Anasthasia Shilov

A new Yale-affiliated study found that the Food and Drug Administration’s use of its most serious warning label has little impact on Medicare’s drug coverage, regardless of the type of drug or the content of the warning.

Researchers have identified an opportunity that could help control access and exposure to harmful drugs. They assessed whether serious drug safety warnings, both before and after the warnings were issued, altered coverage of drugs under Medicare Plan D. The warnings are a readily available tool that could be used for improving drug safety.

“These safety warnings are often for very serious adverse events,” said first author Michael Solotke ’13 MED ’21 SOM ’21. “About half of these warnings are actually issued for a risk of death and the majority [of drugs] with the warnings are used chronically. That suggests that patients may be exposed for a long period of time.”

These labels, called black box warnings, are the strongest action the FDA can take against pharmaceuticals aside from recalling a drug. The warnings are meant to inform prescribers and patients about the potential risks associated with the drug. However, there hasn’t been consistent data to show that black box warning labels increase the safe use of drugs.

Drug access is controlled through two processes: prior authorization and step therapy. Prior authorization requires doctors to receive permission from health insurance companies before prescribing a drug, and step therapy requires patients use a different drug before a particular one will be covered.

Insurer formularies, or lists of drugs an insurance company will cover, are a tool used to manage how the drug is used.

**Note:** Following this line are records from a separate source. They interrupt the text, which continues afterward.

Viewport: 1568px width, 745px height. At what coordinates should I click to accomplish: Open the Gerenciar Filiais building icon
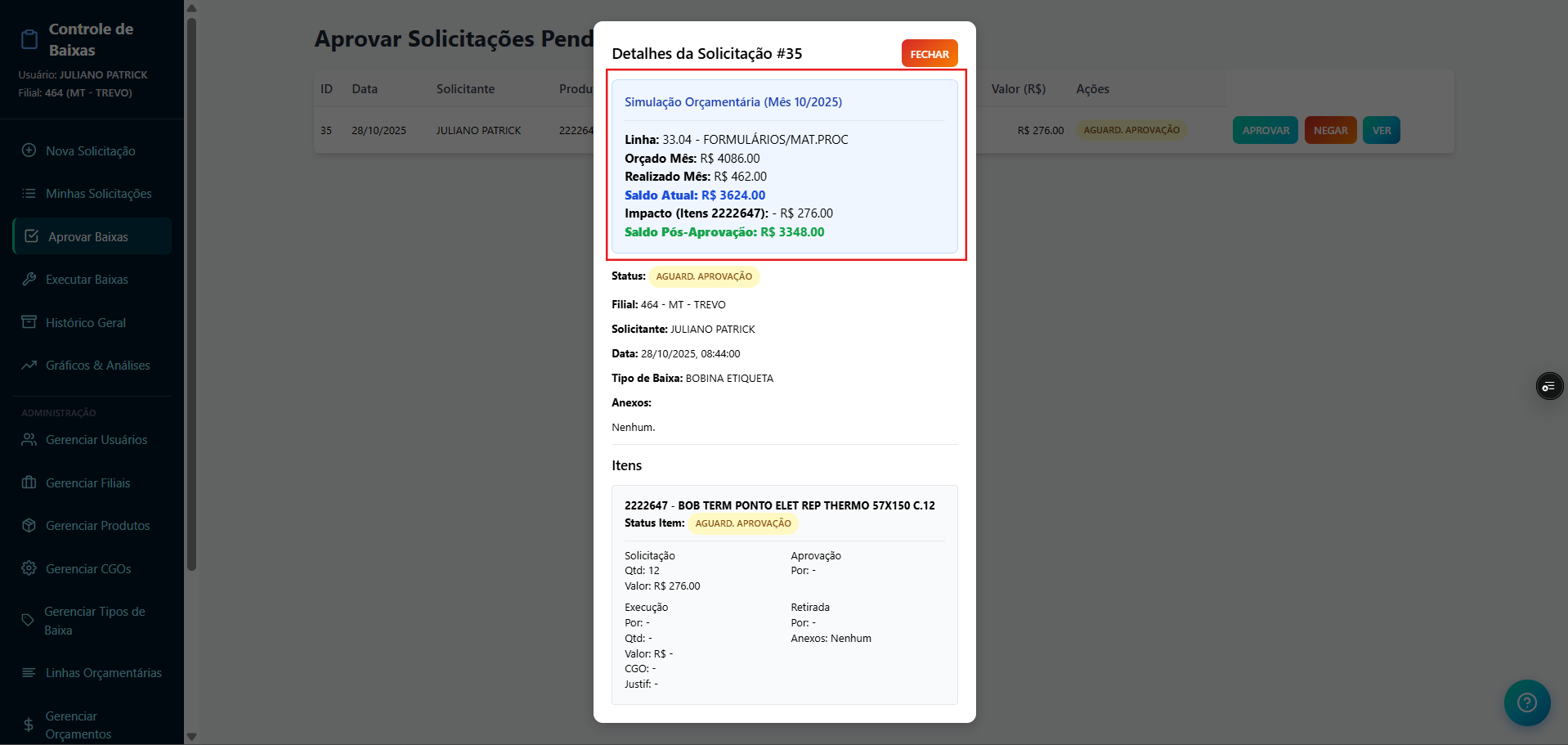click(x=29, y=482)
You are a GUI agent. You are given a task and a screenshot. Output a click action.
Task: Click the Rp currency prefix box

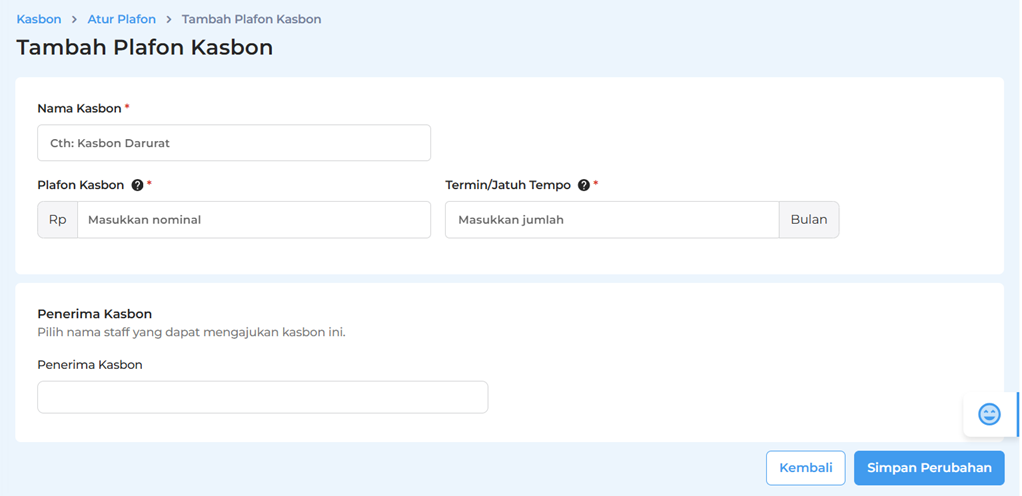[x=57, y=220]
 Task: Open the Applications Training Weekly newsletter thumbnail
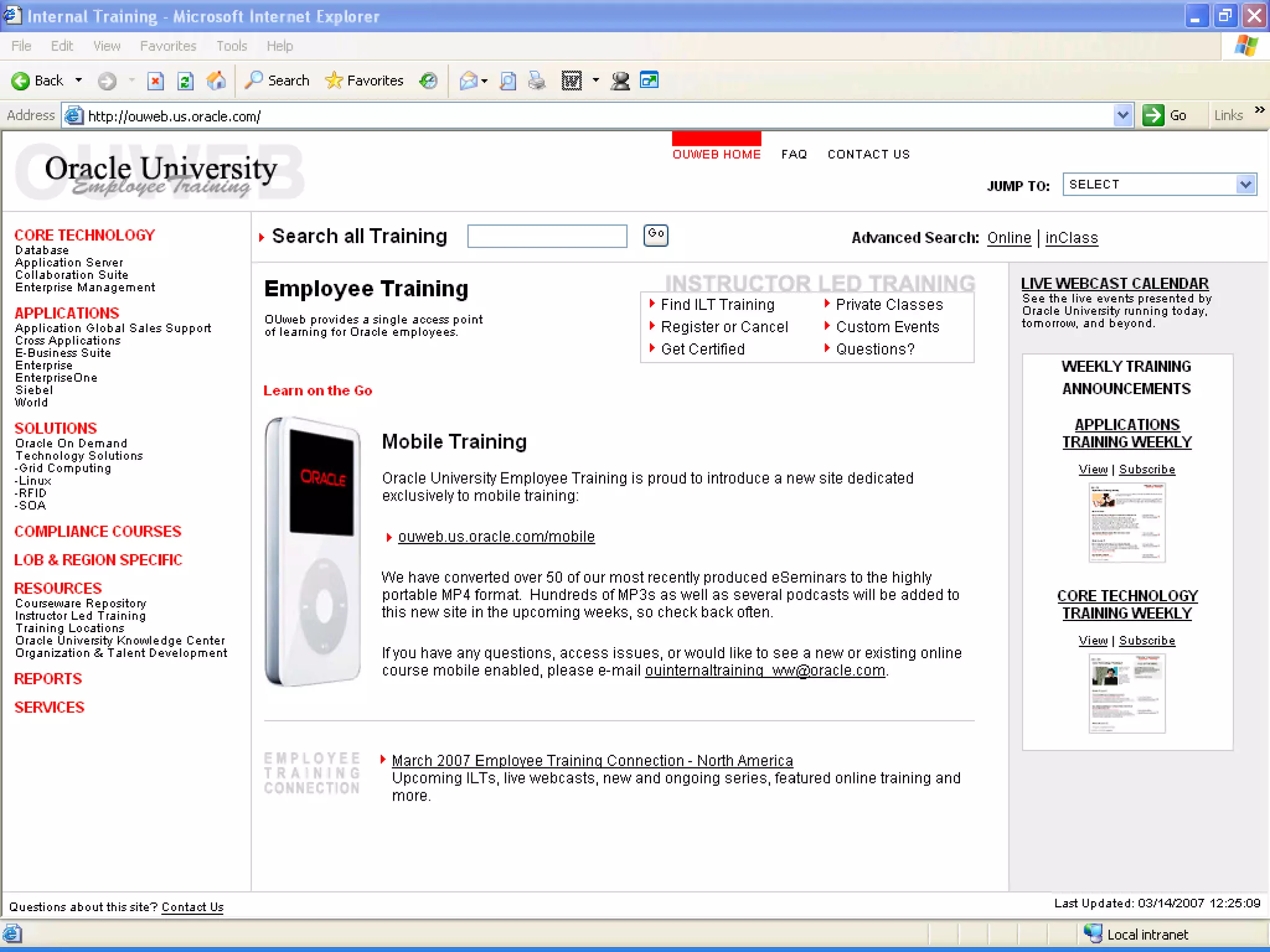tap(1127, 522)
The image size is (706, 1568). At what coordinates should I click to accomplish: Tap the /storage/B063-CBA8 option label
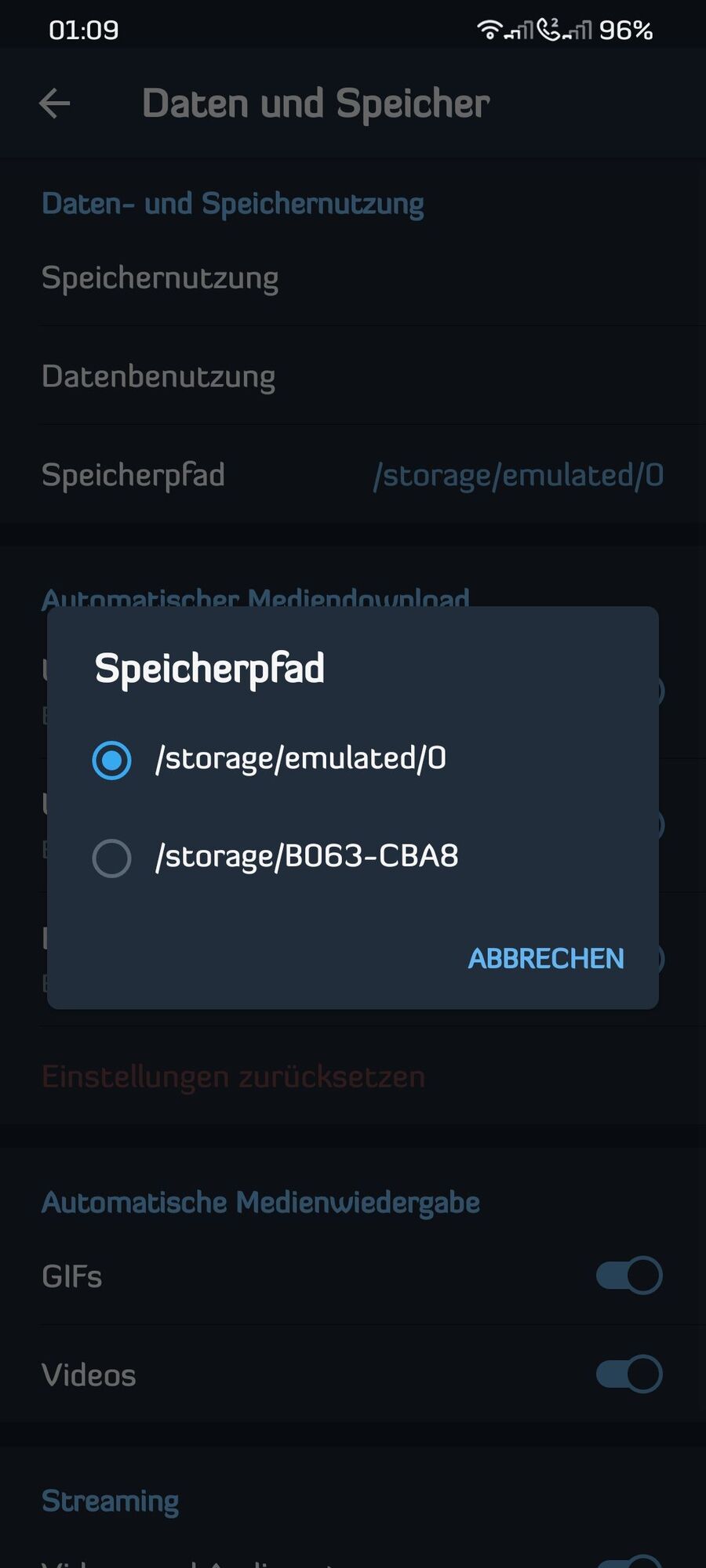(307, 856)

Formularies control access to drugs, and as Solotke pointed out, “formulary management tools are being used for other reasons, like to control cost, but they are not being used to control for safety.”

This study focused only on Medicare formularies. The program is the single largest payer for health care in the U.S.

“I ultimately think this is an underutilized strategy,” said Sanket Dhruva MED ’17, who is the study’s senior author and an assistant professor of medicine at the University of California San Francisco. “Drugs with black box warning labels currently on the market tend to not have an increase in restrictions. So, there is an opportunity to increase that to inform safer prescribing.”

In an interview with the News, Dhruva said he wants people to understand that while these drugs should be prescribed at times, for-

mularies should ideally help promote safe access to drugs. For example, prescribing safer drug alternatives first can help achieve that goal, Dhruva said.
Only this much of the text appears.